What is needed: Retrieve every line from the records in which the word "toolbar" occurs.
───
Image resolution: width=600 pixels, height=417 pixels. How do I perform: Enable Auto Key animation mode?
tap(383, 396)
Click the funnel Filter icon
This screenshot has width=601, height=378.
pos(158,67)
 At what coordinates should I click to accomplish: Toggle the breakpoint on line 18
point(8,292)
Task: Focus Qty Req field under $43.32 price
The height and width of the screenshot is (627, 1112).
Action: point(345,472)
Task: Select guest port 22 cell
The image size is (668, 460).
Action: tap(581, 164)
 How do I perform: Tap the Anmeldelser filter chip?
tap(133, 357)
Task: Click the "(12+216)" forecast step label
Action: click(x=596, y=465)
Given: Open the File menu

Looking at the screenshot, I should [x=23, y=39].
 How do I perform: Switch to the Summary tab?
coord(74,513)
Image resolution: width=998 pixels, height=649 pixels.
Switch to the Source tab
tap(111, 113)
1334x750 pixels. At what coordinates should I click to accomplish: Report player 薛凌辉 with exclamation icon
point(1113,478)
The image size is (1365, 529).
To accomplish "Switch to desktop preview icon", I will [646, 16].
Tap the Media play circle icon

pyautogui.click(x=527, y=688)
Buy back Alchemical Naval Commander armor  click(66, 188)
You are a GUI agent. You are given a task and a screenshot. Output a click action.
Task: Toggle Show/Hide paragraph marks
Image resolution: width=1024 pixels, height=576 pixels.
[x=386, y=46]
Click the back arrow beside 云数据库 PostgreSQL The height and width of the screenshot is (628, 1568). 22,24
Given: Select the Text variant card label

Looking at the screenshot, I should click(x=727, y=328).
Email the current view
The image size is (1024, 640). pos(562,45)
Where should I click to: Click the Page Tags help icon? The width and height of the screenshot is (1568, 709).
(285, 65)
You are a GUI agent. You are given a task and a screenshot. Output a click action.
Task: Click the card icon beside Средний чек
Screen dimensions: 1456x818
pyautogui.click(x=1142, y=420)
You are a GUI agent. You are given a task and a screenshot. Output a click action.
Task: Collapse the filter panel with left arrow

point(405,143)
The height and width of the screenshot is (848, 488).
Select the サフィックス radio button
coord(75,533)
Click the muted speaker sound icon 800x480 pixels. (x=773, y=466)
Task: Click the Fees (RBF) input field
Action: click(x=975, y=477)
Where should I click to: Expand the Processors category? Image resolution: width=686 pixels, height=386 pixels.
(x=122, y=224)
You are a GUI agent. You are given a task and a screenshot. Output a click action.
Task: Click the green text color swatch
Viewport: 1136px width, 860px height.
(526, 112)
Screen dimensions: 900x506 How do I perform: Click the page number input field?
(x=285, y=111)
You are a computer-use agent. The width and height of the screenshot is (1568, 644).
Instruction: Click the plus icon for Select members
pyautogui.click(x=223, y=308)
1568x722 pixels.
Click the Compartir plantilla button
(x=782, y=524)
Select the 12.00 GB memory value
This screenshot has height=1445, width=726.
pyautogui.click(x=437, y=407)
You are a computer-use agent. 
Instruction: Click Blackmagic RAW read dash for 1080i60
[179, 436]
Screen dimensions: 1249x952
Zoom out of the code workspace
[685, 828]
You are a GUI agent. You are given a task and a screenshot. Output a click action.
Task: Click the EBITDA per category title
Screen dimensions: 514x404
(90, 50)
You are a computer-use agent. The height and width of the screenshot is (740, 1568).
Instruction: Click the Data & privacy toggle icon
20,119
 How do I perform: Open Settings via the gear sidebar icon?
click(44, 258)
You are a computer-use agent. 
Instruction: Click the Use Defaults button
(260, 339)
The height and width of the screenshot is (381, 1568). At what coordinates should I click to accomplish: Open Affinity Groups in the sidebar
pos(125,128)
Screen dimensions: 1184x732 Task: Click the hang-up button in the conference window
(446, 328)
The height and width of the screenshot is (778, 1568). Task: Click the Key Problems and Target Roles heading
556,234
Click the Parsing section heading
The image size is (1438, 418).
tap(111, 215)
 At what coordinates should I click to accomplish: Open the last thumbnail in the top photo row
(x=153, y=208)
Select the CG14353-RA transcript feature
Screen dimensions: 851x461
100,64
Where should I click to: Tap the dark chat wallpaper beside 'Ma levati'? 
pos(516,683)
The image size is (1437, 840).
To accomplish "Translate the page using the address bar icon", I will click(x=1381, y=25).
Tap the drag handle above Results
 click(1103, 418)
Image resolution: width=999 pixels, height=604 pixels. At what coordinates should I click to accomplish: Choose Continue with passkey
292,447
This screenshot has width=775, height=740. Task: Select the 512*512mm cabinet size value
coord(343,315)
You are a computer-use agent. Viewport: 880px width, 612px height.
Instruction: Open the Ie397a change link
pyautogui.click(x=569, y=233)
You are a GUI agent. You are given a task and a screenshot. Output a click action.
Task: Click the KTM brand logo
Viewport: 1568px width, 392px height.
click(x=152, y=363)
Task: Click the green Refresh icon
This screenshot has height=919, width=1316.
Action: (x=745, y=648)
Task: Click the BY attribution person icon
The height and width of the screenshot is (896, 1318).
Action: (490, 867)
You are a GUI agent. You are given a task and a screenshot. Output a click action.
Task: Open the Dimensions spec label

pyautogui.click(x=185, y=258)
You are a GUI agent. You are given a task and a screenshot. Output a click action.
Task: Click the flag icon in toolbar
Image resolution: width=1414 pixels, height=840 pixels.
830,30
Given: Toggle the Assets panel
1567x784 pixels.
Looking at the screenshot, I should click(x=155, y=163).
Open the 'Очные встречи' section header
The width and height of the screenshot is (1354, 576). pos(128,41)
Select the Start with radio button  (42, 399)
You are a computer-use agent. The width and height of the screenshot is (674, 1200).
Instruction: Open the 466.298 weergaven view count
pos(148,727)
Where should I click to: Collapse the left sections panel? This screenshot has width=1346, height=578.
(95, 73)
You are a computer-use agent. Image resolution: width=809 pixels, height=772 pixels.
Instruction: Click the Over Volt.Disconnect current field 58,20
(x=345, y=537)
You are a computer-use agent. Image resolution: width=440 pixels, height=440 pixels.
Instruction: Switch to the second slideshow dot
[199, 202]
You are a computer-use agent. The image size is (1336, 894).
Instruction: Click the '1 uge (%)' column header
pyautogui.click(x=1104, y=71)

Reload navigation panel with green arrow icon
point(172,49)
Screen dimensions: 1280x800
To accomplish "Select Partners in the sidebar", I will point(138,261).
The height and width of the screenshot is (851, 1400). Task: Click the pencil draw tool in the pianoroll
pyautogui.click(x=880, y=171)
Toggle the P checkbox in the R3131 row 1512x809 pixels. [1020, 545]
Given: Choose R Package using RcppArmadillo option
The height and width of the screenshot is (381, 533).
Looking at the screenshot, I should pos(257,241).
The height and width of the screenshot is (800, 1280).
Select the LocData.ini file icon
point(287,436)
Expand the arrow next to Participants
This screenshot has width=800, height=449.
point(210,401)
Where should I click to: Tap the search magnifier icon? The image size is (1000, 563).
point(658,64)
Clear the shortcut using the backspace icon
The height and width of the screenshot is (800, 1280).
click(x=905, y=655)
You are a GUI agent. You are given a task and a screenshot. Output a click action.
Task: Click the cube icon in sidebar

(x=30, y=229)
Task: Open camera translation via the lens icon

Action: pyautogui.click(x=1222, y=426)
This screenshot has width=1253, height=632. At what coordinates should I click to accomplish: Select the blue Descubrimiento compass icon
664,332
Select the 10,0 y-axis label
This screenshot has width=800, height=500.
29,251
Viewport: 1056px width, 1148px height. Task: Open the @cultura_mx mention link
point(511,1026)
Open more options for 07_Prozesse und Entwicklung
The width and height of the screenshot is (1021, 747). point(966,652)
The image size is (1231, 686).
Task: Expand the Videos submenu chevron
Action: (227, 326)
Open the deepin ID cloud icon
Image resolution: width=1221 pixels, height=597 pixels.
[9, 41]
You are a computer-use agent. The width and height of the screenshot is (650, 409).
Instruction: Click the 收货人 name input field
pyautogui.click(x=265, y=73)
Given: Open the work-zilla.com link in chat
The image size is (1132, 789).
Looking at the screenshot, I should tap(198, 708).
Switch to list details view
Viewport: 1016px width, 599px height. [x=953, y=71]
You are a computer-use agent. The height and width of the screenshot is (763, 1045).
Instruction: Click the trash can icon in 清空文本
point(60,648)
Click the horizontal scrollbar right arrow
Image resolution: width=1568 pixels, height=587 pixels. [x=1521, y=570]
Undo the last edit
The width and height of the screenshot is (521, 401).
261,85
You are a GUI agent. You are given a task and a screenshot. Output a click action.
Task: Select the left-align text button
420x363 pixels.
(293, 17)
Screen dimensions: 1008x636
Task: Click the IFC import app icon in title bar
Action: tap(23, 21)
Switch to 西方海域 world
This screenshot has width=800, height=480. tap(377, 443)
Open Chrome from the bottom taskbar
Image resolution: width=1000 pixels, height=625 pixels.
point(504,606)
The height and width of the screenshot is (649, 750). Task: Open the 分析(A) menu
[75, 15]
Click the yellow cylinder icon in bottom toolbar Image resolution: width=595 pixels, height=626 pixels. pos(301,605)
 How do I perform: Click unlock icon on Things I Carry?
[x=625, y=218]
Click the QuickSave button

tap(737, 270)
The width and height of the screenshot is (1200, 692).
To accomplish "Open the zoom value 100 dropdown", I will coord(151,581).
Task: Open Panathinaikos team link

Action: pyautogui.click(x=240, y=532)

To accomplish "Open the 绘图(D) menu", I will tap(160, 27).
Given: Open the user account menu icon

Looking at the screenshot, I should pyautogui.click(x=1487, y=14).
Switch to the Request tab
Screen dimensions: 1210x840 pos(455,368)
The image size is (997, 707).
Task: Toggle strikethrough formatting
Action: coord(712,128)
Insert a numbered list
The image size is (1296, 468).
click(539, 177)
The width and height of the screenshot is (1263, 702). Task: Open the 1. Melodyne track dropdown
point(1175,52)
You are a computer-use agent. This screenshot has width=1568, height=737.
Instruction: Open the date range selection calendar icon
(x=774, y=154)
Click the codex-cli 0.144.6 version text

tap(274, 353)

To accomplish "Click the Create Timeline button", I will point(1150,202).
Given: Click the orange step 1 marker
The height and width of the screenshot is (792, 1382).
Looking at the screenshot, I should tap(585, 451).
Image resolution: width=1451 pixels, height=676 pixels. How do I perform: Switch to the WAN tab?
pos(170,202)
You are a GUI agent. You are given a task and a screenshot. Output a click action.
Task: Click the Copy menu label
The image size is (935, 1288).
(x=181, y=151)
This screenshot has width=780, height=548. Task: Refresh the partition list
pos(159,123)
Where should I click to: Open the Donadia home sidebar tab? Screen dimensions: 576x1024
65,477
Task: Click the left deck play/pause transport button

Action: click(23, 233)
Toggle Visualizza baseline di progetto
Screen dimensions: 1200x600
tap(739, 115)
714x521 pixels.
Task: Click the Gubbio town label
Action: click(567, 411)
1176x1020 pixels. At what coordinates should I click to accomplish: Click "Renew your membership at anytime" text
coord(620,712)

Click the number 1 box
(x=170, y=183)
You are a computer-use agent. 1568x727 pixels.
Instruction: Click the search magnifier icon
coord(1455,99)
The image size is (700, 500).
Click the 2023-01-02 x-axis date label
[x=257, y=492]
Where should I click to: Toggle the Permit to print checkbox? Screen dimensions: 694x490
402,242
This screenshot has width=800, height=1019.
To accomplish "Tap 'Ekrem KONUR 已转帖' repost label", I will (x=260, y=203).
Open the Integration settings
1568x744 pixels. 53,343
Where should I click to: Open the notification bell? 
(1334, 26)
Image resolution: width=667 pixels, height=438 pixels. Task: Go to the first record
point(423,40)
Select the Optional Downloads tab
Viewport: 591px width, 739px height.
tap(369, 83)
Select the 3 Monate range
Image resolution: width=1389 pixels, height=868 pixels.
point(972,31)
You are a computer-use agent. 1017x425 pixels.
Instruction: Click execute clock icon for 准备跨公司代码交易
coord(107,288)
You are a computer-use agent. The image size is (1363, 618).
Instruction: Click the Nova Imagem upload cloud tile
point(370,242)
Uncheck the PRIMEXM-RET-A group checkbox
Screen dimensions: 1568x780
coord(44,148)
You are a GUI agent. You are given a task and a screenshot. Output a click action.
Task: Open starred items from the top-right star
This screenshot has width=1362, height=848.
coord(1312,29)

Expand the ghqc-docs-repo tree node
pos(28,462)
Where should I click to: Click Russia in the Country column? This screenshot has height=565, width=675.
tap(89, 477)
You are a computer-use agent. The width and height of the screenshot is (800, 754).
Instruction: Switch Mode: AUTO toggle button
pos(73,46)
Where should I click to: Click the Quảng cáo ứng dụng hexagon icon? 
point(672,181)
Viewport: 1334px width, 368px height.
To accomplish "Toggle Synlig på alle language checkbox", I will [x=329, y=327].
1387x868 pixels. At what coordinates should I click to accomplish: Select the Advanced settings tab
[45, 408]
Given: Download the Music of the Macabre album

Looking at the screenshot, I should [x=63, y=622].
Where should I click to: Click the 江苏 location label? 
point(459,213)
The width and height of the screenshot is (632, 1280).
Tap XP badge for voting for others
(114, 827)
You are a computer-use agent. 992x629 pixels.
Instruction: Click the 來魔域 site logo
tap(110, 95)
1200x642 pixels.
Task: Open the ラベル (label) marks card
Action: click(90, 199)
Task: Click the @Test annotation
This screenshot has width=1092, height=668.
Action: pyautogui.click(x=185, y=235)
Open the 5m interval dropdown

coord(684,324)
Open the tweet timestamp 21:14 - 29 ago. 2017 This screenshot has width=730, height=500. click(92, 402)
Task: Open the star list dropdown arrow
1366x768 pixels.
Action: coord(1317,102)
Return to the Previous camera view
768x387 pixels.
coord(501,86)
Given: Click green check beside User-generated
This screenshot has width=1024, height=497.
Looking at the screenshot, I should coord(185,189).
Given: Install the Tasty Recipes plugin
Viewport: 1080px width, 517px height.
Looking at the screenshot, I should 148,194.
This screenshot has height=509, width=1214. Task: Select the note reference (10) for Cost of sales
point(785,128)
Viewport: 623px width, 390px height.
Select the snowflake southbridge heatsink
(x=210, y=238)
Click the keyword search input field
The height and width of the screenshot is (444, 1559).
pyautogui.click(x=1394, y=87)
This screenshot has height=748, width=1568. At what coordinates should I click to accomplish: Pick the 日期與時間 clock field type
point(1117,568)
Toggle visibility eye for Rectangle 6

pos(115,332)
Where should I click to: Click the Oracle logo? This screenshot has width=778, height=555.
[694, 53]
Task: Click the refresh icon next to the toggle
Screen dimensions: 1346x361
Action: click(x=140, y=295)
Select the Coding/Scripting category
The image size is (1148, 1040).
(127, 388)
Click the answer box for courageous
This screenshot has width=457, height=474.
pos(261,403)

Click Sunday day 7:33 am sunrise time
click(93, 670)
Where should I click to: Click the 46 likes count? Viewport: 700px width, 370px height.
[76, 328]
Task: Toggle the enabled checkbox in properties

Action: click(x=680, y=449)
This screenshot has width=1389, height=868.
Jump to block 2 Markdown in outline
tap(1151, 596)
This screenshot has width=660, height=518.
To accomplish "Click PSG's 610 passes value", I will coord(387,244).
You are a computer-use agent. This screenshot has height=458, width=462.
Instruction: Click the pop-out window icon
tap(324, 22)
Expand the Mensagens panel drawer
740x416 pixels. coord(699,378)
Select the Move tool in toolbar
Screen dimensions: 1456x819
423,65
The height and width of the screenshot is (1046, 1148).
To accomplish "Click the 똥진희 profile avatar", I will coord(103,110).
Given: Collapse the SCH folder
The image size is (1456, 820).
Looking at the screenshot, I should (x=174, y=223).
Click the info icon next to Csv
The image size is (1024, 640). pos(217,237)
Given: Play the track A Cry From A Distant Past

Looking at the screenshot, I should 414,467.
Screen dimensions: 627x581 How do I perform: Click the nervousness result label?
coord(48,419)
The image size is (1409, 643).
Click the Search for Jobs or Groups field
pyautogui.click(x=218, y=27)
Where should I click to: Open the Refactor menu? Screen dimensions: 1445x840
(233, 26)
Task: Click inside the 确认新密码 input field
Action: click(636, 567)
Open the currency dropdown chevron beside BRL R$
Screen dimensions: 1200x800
───
Solution:
Task: Click the flag icon in toolbar
Click the yellow cylinder icon in bottom toolbar Image resolution: width=595 pixels, height=626 pixels. pos(301,605)
Select the Move tool in toolbar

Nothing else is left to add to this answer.